History
St. Mary’s church was opened in 1872, although we know that mass was being celebrated in the village around 1850. After the Reformation there were small numbers of Catholics in the area and they were mainly linked to the nobility. Later, as a result of the Highland Clearances and the Irish famine, refugees came to work on local farms and by the mid 19th century, there were some 500 Catholics in South Midlothian. In 1854 St.

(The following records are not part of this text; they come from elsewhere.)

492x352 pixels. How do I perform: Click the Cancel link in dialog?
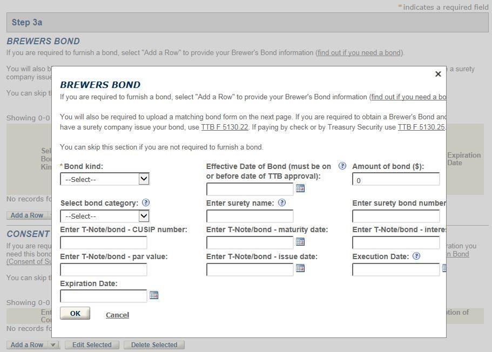pos(117,315)
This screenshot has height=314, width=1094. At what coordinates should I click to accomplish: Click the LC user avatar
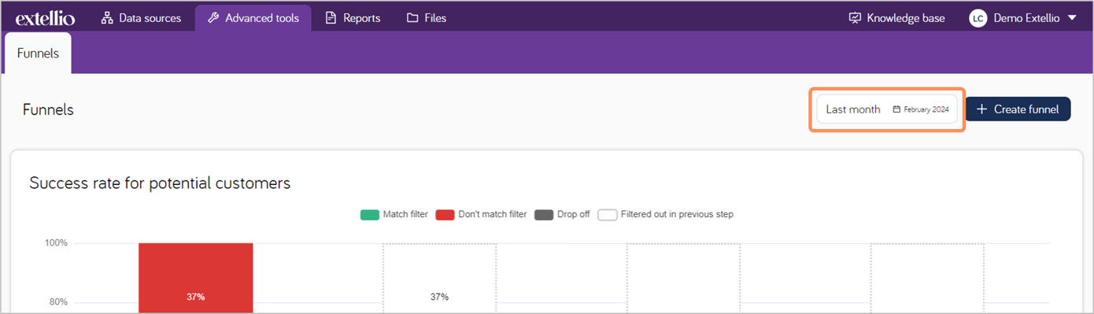click(x=978, y=18)
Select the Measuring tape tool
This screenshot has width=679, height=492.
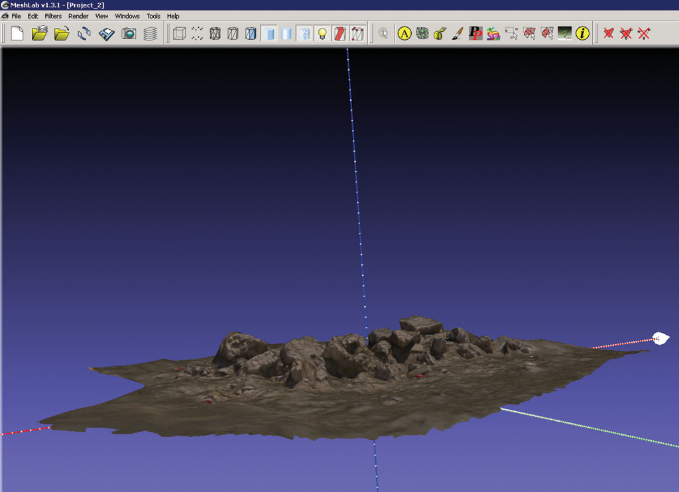coord(439,33)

David’s in Dalkeith was opened to minister to their needs and 18 years later St. Mary’s was built, thanks to the generosity of the Marchioness Dowager of Lothian. It was described shortly after as
“… in the simple style of Gothic, with lancet windows, and a three light window in the east gable. Although the building is plain, it has a bold effect, the top of the cross on the east gable rising to a height of about 40 feet on the ground.”
Before the Reformation
Pathhead was on the Dere Road of the Roman way north into the Lothians where their settlement at Cramond lay just beyond Edinburgh. Christianity will have come into the area in the wake of the Roman occupation.
Pathhead lies less than 8 miles from Soutra Aisle where the Hospital of the Holy Trinity, founded in 1164, was the site of pioneering medical work. The Augustinian monks took immense risks with church law to minister to the sick who came from near and far.